■ Task description: Transcribe, verbatim, every line from the start of the entries through the line that contains "Database DevOPs (36, 1315)"; include both boundary lines and omit all others.

■ Extracted entries:

<<<<

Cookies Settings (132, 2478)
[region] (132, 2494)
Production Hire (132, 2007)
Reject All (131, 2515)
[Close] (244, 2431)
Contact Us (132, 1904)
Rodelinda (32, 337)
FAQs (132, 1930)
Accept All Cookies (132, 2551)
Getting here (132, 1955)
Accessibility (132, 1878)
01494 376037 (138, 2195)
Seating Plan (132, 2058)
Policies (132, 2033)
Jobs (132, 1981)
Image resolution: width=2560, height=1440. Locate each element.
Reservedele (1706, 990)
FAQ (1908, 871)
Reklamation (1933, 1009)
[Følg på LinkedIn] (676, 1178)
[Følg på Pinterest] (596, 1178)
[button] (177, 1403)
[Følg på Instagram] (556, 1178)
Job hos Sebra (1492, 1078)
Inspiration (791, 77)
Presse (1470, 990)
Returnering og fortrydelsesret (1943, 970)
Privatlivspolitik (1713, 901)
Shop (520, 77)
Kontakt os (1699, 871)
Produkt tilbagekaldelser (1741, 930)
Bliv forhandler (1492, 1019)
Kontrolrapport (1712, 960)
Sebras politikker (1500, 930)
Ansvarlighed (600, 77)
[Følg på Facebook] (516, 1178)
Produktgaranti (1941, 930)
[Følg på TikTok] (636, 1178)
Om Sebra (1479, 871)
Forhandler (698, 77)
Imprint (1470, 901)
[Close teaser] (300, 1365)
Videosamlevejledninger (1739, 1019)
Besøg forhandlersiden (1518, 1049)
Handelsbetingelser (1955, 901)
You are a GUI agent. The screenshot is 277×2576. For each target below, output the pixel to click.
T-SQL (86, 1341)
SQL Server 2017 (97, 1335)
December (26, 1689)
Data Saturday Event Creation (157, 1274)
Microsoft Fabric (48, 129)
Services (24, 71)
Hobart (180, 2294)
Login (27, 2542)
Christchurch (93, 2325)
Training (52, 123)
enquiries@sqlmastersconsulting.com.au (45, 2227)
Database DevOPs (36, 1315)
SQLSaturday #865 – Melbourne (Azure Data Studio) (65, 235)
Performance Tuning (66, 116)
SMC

>>>>

■ Answer for this exercise:
Cookies Settings (132, 2478)
[region] (132, 2494)
Production Hire (132, 2007)
Reject All (131, 2515)
[Close] (244, 2431)
Contact Us (132, 1904)
Rodelinda (32, 337)
FAQs (132, 1930)
Accept All Cookies (132, 2551)
Getting here (132, 1955)
Accessibility (132, 1878)
01494 376037 (138, 2195)
Seating Plan (132, 2058)
Policies (132, 2033)
Jobs (132, 1981)
Image resolution: width=2560, height=1440. Locate each element.
Reservedele (1706, 990)
FAQ (1908, 871)
Reklamation (1933, 1009)
[Følg på LinkedIn] (676, 1178)
[Følg på Pinterest] (596, 1178)
[button] (177, 1403)
[Følg på Instagram] (556, 1178)
Job hos Sebra (1492, 1078)
Inspiration (791, 77)
Presse (1470, 990)
Returnering og fortrydelsesret (1943, 970)
Privatlivspolitik (1713, 901)
Shop (520, 77)
Kontakt os (1699, 871)
Produkt tilbagekaldelser (1741, 930)
Bliv forhandler (1492, 1019)
Kontrolrapport (1712, 960)
Sebras politikker (1500, 930)
Ansvarlighed (600, 77)
[Følg på Facebook] (516, 1178)
Produktgaranti (1941, 930)
[Følg på TikTok] (636, 1178)
Om Sebra (1479, 871)
Forhandler (698, 77)
Imprint (1470, 901)
[Close teaser] (300, 1365)
Videosamlevejledninger (1739, 1019)
Besøg forhandlersiden (1518, 1049)
Handelsbetingelser (1955, 901)
You are a GUI agent. The screenshot is 277×2576. For each target below, output the pixel to click.
T-SQL (86, 1341)
SQL Server 2017 (97, 1335)
December (26, 1689)
Data Saturday Event Creation (157, 1274)
Microsoft Fabric (48, 129)
Services (24, 71)
Hobart (180, 2294)
Login (27, 2542)
Christchurch (93, 2325)
Training (52, 123)
enquiries@sqlmastersconsulting.com.au (45, 2227)
Database DevOPs (36, 1315)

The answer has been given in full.